(INPUT DATA begins)

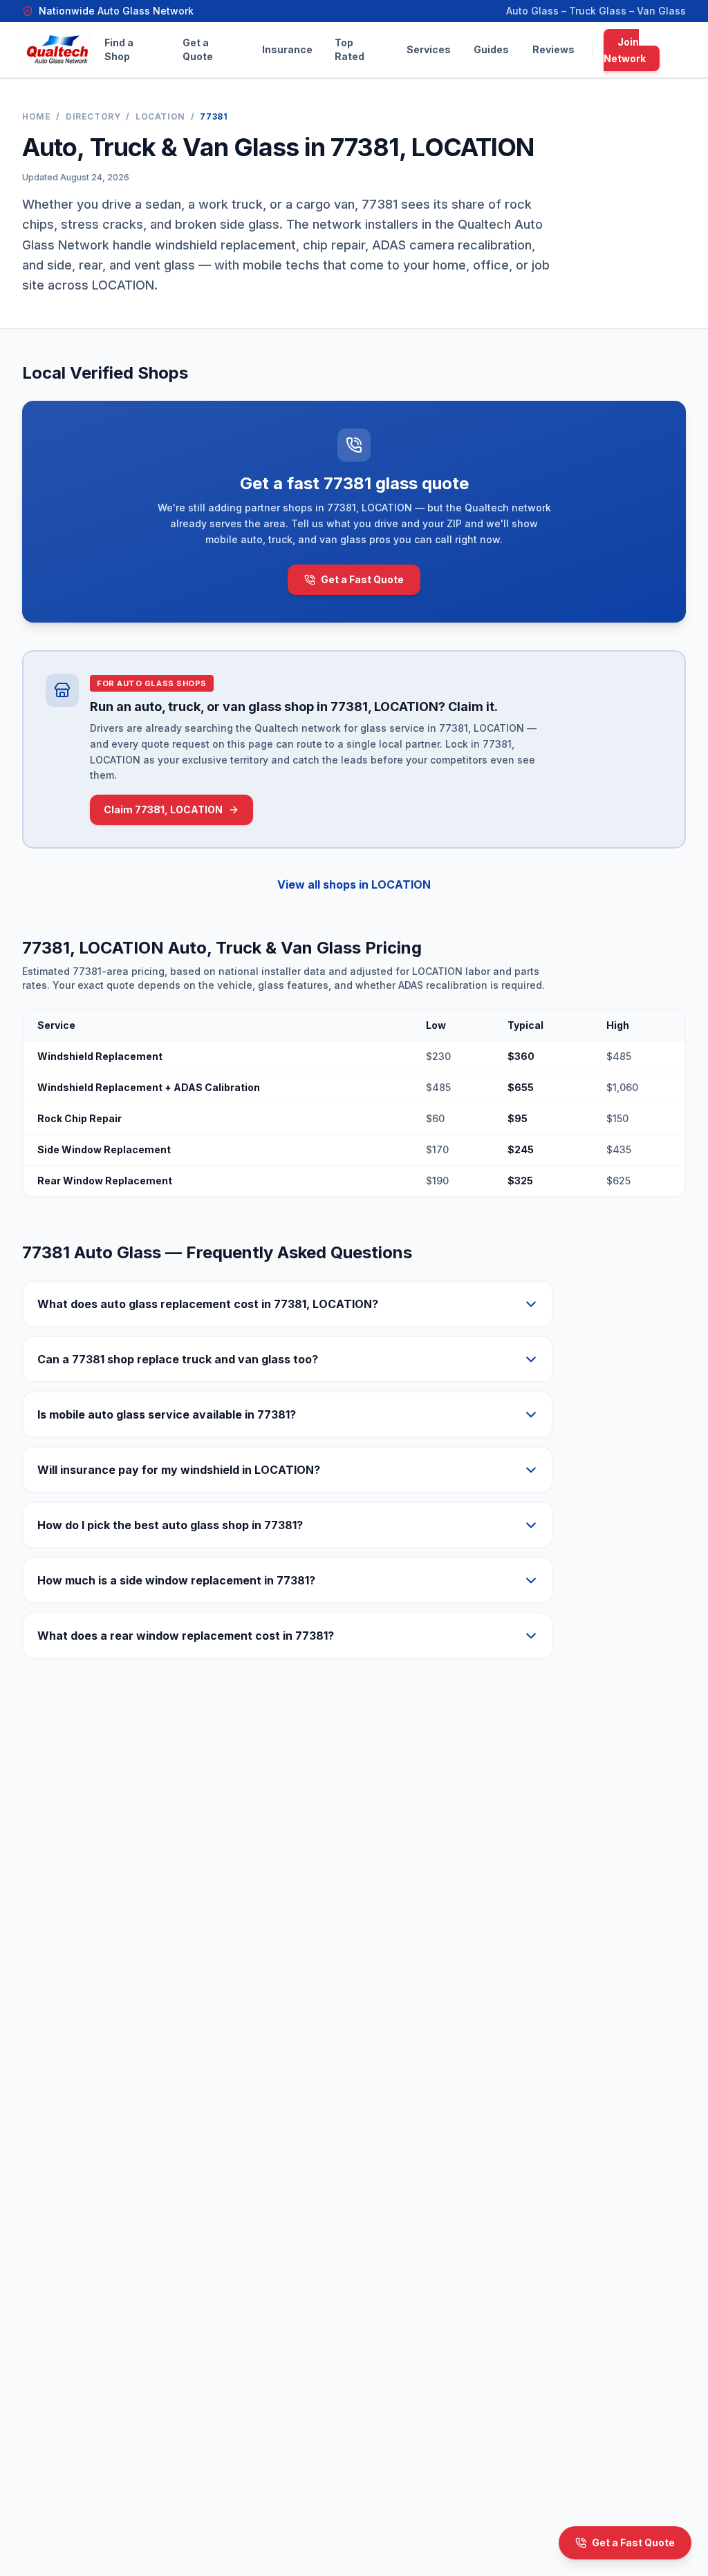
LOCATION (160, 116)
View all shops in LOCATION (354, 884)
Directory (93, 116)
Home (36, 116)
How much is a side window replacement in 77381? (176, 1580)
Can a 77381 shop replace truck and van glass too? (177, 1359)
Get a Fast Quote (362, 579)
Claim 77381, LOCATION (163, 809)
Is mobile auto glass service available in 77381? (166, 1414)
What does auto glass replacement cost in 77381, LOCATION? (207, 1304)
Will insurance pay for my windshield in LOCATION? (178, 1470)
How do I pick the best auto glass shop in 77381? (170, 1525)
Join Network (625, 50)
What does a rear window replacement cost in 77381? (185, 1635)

(INPUT DATA ends)

▶ _EXERCISE_
Scanning the data above, copy out every line where "window" is found.

▶ _WRITTEN RESPONSE_
How much is a side window replacement in 77381? (176, 1580)
What does a rear window replacement cost in 77381? (185, 1635)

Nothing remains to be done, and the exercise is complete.